Challenges and Opportunities for Time-resolved Crystallography at the Next Generation X-Ray Sources
R. Pahl
Center for Advanced Radiation Sources, The University of Chicago
Synchrotron radiation has profoundly influenced the field of macromolecular biology. Technological developments in recent years have enabled new opportunities for rapid structure determination (structural genomics and proteomics) as well as the observation of short-lived structural intermediates during protein reactions. Utilizing the timing structure of the 3rd generation synchrotron radiation sources the laser pump – x-ray probe technique has been successfully applied to numerous systems, e.g. the study of CO photo dissociation in myoglobin, the allosteric transition in HbI, and the photocycle of various photoreceptors (PYP, NifL, etc).

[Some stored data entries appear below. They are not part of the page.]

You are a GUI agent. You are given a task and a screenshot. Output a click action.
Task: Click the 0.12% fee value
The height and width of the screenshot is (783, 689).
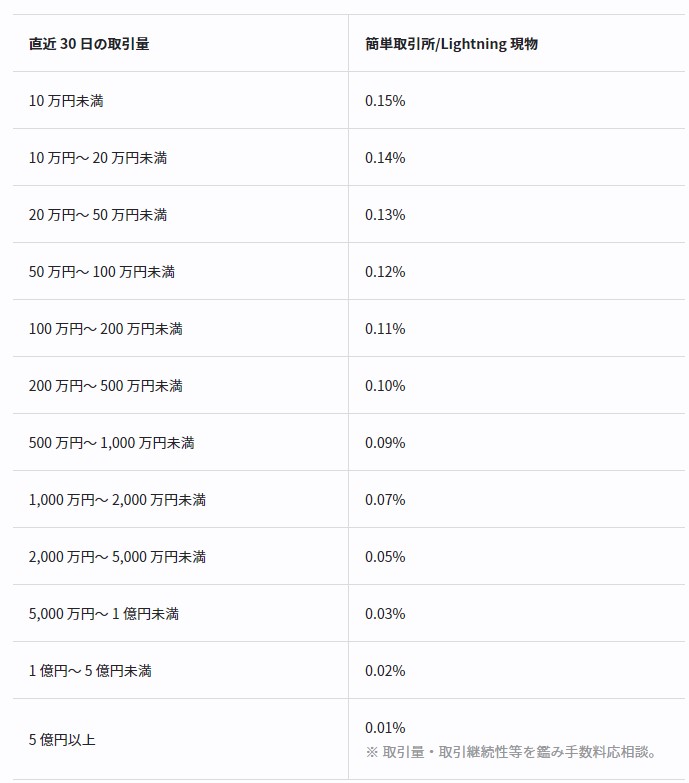[x=385, y=272]
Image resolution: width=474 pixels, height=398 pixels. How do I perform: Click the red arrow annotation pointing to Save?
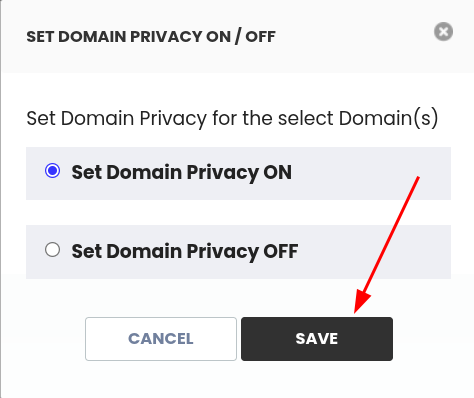387,245
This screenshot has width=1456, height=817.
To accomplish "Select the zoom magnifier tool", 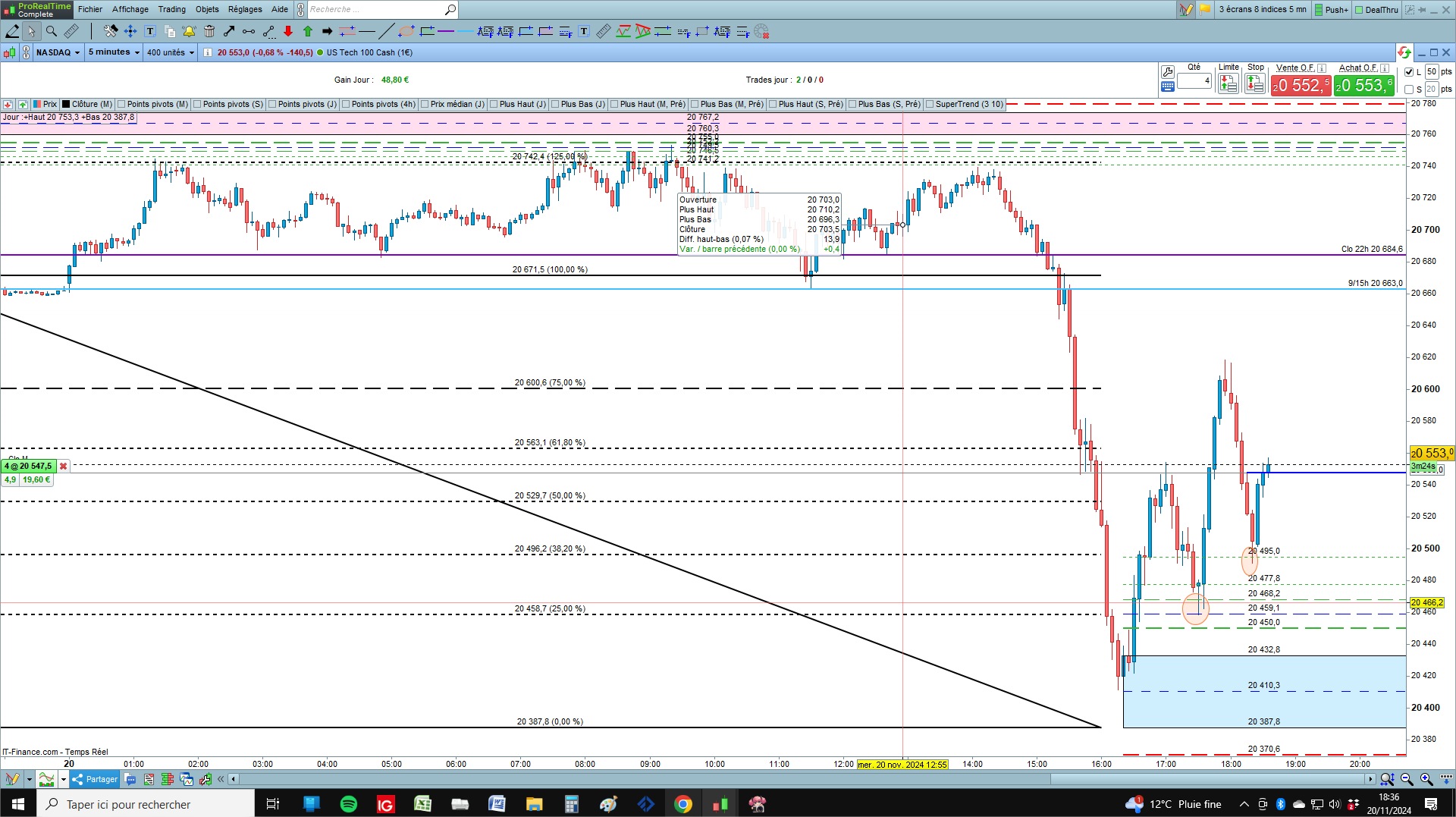I will click(51, 31).
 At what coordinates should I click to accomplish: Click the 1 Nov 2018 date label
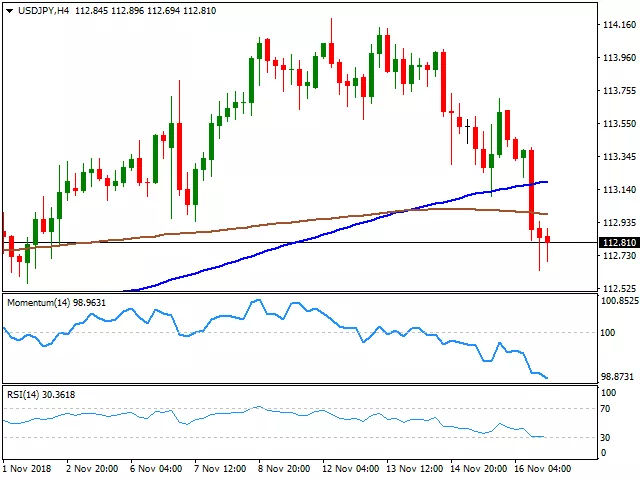[25, 467]
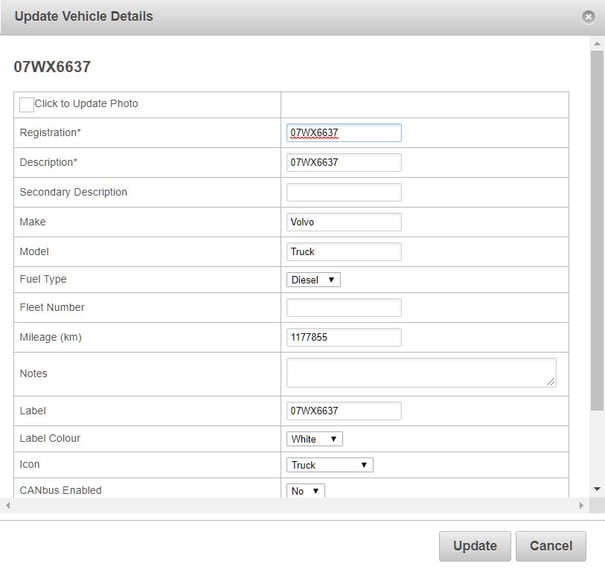Click the vertical scrollbar down arrow
The image size is (605, 572).
pyautogui.click(x=597, y=489)
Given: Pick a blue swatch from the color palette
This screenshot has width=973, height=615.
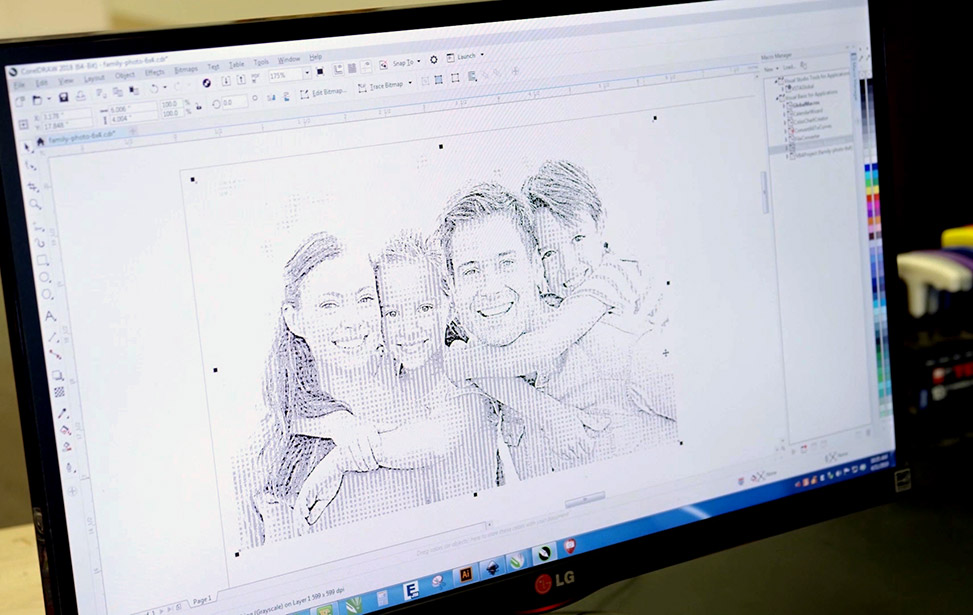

Efforts at BioCARS have also shown first results in using the Laue method to determine structural changes of enzymes throughout the catalytic cycle. These studies are particular interesting as they are aimed at the actual reaction kinetic within the cell. Unfortunately, the experimental conditions often lead to irreversible processes, thus challenging both instrumentation and sample requirements.
In this presentation I will review the potential impact and benefits of an ERL facility on time-resolved x-ray crystallography. Examples will be given how the increased brilliance and the special timing schema of the x-ray source could advance our knowledge from studies with present synchrotron radiation sources.